Yun mengatakan peristiwa dua minggu terakhir telah menunjukkan bahwa teori sumbu telah dilebih -lebihkan, dan interpretasi yang lebih bernuansa diperlukan untuk memahami bagaimana negara -negara ini selaras untuk merusak kepentingan Barat.

“Jika mereka tidak mau saling membela, atau mereka tidak mau saling mendukung ketika salah satu dari mereka berada di bawah serangan militer oleh Amerika Serikat, Anda harus mempertanyakan, apa yang benar -benar diberikan Axis?” katanya.

Hubungan Cina dengan Iran sebagian besar merupakan transaksional, didukung oleh penghinaan bersama untuk kekuatan AS. Ini membeli 90 persen minyak Iran, membantu mempertahankan ekonominya melalui sanksi Barat yang melumpuhkan, tetapi dapat sumber ini dari tempat lain jika diperlukan. Sejauh China dapat memberikan pengaruh terhadap Iran, kemungkinan akan melakukannya untuk melindungi kepentingannya sendiri.

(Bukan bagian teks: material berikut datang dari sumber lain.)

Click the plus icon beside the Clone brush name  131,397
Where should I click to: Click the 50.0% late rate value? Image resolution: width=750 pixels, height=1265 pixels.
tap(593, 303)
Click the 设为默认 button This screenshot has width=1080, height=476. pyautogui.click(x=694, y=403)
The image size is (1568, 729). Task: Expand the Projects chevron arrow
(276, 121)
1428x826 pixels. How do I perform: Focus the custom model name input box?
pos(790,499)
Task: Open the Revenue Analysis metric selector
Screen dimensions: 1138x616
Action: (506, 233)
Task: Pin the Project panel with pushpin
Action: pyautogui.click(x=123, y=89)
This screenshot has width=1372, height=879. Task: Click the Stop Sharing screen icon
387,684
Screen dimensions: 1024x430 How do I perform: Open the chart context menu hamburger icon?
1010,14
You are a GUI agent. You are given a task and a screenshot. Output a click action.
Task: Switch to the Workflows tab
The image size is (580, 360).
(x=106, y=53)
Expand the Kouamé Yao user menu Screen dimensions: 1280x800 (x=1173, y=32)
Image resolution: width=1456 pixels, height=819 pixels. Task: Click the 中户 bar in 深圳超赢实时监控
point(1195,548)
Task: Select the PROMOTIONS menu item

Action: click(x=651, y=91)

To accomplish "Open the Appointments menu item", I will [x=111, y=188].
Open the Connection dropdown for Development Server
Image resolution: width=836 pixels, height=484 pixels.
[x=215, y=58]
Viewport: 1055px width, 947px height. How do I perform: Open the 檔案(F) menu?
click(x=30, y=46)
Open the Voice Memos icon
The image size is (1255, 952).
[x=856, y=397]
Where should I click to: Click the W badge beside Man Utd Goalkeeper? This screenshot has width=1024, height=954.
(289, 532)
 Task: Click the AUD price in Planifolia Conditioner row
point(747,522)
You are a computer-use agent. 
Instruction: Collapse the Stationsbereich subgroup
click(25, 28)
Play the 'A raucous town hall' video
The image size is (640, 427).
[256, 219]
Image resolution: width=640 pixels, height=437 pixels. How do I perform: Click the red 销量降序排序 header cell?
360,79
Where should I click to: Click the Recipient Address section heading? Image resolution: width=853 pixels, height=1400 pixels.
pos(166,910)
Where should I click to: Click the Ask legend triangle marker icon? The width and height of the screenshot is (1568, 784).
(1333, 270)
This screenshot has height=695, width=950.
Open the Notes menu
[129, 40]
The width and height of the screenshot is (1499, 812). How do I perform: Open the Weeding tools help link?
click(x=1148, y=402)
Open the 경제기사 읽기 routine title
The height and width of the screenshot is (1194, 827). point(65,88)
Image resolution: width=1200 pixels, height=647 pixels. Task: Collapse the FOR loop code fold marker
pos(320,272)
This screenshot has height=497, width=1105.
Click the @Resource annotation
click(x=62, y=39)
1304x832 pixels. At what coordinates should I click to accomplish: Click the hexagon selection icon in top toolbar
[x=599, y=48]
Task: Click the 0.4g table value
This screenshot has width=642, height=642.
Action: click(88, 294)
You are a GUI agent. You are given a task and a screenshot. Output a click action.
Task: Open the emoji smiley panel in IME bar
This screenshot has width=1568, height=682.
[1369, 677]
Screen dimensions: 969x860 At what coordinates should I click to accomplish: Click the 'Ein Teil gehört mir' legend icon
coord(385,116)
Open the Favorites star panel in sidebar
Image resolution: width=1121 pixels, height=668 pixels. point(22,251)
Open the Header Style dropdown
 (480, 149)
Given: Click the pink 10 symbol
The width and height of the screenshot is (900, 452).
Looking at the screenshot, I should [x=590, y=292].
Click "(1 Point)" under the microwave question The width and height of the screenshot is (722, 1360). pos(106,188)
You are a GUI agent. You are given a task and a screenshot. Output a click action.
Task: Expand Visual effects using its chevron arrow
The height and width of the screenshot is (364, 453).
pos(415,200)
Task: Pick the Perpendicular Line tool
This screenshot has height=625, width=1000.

Jika Iran menutup Selat Hormuz, mencekik rute transit global vital yang digunakan oleh pemasok minyak besar lainnya seperti Arab Saudi (dan di mana Cina mengimpor 45 persen minyaknya), Beijing dapat menegosiasikan jalan yang aman untuk kapal -kapalnya saja. Ini adalah pendekatan yang diadopsi tahun lalu ketika memotong kesepakatan dengan pemberontak Houthi yang selaras Iran untuk menyisihkan kapal Cina dari serangan mereka di Laut Merah.

Pada akhirnya, keputusasaan Iran untuk pendapatan kemungkinan akan melihatnya terus melayani tuntutan minyak China, bahkan jika Beijing menawarkan sedikit lebih dari pernyataan dukungan yang sangat kuat.

“Iran membutuhkan China, tetapi Cina tidak membutuhkan Iran,” kata Aboudouh.